それでも、全部を説明されなくてもヨウの台詞で分かった事がある。
「へぇ……。護衛任務も請け負ってるのか? 対象は、その主人の子息ってとこか?」
俺が追い打ちを掛けると、やっぱりシラヌスが嫌そうな顔をして俺の方を凝視して来た。
「……ったく。やはりお前は、油断ならない相手だな。我らの護衛対象は、グラウザー殿のご令嬢だ」
そして、呆れたようにそう暴露したんだ。
もっともこの話自体には、彼らに不利益な事なんて特にはない。
だからシラヌスも、馬鹿正直に答えたんだろう。
何よりも驚くべき事なんだが、グローイヤ達にもこの雰囲気を何とかしようとする姿が伺える。
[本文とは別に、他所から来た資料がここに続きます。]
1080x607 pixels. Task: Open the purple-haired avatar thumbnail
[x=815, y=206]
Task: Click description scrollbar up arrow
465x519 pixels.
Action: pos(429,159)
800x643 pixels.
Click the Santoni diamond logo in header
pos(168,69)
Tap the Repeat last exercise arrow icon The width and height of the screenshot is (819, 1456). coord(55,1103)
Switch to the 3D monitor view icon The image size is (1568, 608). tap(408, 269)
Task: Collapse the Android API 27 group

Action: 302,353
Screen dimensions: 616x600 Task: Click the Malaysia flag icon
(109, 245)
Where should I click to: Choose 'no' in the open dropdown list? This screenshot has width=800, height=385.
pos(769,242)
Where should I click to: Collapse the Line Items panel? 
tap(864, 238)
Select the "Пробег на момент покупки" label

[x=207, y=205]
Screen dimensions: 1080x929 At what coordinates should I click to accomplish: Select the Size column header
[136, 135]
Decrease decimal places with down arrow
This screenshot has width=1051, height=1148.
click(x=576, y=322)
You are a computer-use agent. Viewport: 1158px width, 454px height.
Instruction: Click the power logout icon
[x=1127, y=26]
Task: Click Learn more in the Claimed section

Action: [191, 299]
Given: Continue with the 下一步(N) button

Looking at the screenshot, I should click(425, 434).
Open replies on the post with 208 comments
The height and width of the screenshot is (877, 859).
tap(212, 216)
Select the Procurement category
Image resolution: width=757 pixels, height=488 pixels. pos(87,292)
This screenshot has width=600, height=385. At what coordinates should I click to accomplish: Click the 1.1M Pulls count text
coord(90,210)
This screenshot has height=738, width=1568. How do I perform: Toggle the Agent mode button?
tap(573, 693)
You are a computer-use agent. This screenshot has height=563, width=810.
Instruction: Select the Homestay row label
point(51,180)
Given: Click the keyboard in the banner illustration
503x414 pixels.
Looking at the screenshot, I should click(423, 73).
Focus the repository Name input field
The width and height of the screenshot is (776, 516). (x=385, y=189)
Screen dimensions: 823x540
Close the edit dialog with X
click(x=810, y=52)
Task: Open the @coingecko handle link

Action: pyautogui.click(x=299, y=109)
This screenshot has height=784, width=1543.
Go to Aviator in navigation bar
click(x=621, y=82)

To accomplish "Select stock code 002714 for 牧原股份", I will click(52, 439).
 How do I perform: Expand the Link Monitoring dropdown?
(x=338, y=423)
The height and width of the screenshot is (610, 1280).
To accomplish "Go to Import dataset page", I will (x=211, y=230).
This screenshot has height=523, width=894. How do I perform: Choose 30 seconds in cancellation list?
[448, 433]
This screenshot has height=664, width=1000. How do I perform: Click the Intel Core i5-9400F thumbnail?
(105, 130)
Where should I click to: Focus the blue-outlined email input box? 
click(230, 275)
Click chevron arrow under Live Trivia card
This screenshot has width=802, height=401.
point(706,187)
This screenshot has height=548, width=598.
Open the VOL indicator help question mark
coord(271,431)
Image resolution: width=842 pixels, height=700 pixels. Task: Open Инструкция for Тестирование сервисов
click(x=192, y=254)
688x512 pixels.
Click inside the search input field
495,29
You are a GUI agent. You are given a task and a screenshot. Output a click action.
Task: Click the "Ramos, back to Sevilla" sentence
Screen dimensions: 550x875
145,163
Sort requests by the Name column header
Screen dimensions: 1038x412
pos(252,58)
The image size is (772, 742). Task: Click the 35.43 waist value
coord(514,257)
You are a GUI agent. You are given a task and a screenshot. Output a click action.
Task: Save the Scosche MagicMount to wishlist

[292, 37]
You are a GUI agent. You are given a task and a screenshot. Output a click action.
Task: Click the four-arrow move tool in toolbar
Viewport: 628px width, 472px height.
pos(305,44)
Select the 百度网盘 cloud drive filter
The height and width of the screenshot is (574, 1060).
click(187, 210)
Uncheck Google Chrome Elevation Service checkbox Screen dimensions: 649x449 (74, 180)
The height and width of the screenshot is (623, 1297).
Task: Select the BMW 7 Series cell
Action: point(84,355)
だからこそ俺の問いにも答えているし、言わなくても良い事まで話しているんだろうなぁ。
「あ……あんた達が……。ご……護衛任務!?」
「『グラウザー商会』っていやぁ、あの大通りに店を構えている豪商だよな!?」
「まさか、そんな人物に雇われているとは……」
「しかも……令嬢の護衛なんて……。もしかして……信用されている?」
マリーシェ、セリル、カミーラ、バーバラが俺とグローイヤ達の会話を聞いて、呆気にとられながらポツリポツリと呟いていた。サリシュに至っては、唖然として声も出せないみたいだ。
まぁ、その気持ちも十分に合点のいくものなんだけどな。
でも、ある意味でこれが「冒険者」ってやつなんだ。
「冒険者」ってのは、それほど清廉潔白な存在じゃあない。
それが分からないマリーシェたちには、グローイヤ達の語る背景も中々受け入れがたいものかも知れないな。